- REQUIREMENTS
Rewrite the rows from the one that contains "265) label: Description" through the one that contains "29) label: search", replacing "webpages" with "web pages" and leaving everything else unchanged.
────────
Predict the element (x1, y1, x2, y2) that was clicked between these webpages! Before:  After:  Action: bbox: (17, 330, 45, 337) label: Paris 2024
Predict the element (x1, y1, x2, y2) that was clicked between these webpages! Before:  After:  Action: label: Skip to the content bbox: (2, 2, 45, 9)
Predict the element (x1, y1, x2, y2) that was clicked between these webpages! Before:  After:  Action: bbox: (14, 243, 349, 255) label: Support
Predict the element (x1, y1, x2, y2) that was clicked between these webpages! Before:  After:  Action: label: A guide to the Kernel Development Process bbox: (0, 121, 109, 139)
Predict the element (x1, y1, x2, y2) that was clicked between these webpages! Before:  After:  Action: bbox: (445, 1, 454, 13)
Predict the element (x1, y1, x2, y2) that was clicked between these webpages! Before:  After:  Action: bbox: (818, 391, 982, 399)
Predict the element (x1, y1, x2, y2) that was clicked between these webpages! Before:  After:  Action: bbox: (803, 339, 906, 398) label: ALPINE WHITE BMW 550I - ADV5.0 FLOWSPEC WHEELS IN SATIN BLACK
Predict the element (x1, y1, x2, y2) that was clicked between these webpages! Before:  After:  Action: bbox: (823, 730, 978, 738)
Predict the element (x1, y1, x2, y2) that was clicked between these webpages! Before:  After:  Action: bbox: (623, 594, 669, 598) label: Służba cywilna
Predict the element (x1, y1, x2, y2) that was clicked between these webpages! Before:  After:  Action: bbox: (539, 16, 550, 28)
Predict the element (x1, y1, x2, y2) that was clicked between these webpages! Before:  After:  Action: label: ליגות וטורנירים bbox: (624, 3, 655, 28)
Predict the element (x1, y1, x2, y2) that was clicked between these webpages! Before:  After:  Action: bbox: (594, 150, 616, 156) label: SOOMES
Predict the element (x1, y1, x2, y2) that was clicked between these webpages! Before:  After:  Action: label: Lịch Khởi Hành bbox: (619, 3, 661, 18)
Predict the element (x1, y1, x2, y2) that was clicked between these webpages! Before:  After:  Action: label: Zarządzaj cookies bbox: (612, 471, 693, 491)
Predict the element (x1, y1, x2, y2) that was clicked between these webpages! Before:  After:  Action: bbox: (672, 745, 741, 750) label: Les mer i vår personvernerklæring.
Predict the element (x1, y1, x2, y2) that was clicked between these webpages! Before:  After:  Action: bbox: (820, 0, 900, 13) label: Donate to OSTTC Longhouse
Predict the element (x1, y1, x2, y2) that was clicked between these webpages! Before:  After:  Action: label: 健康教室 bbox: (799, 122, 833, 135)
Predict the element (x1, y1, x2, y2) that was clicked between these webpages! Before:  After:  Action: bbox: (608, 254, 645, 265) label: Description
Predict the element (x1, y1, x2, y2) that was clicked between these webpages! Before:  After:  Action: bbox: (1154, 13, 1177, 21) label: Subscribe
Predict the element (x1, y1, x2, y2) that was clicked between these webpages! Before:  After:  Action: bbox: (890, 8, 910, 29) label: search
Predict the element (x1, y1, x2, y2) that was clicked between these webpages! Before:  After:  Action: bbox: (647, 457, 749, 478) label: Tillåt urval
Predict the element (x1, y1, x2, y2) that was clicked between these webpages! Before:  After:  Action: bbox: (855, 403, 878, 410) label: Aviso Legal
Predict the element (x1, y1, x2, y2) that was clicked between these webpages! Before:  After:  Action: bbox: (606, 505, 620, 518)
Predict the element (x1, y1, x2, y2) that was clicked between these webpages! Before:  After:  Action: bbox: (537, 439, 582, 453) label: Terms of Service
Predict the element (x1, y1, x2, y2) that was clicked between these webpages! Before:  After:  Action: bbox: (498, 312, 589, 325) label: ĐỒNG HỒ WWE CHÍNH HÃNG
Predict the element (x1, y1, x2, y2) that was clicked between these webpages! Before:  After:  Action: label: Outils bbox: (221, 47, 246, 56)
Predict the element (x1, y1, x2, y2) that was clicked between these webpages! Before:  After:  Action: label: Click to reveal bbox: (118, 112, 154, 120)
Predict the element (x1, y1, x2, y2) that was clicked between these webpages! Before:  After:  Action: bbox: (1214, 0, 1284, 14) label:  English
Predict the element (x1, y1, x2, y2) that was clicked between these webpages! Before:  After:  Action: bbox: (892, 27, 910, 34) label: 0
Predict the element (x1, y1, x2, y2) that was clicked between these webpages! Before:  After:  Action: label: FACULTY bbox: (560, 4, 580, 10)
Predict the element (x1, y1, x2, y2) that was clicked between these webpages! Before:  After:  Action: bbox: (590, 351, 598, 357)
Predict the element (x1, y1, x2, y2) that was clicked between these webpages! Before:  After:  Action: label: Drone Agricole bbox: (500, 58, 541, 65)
────────
- THE RESULT
Predict the element (x1, y1, x2, y2) that was clicked between these web pages! Before:  After:  Action: bbox: (608, 254, 645, 265) label: Description
Predict the element (x1, y1, x2, y2) that was clicked between these web pages! Before:  After:  Action: bbox: (1154, 13, 1177, 21) label: Subscribe
Predict the element (x1, y1, x2, y2) that was clicked between these web pages! Before:  After:  Action: bbox: (890, 8, 910, 29) label: search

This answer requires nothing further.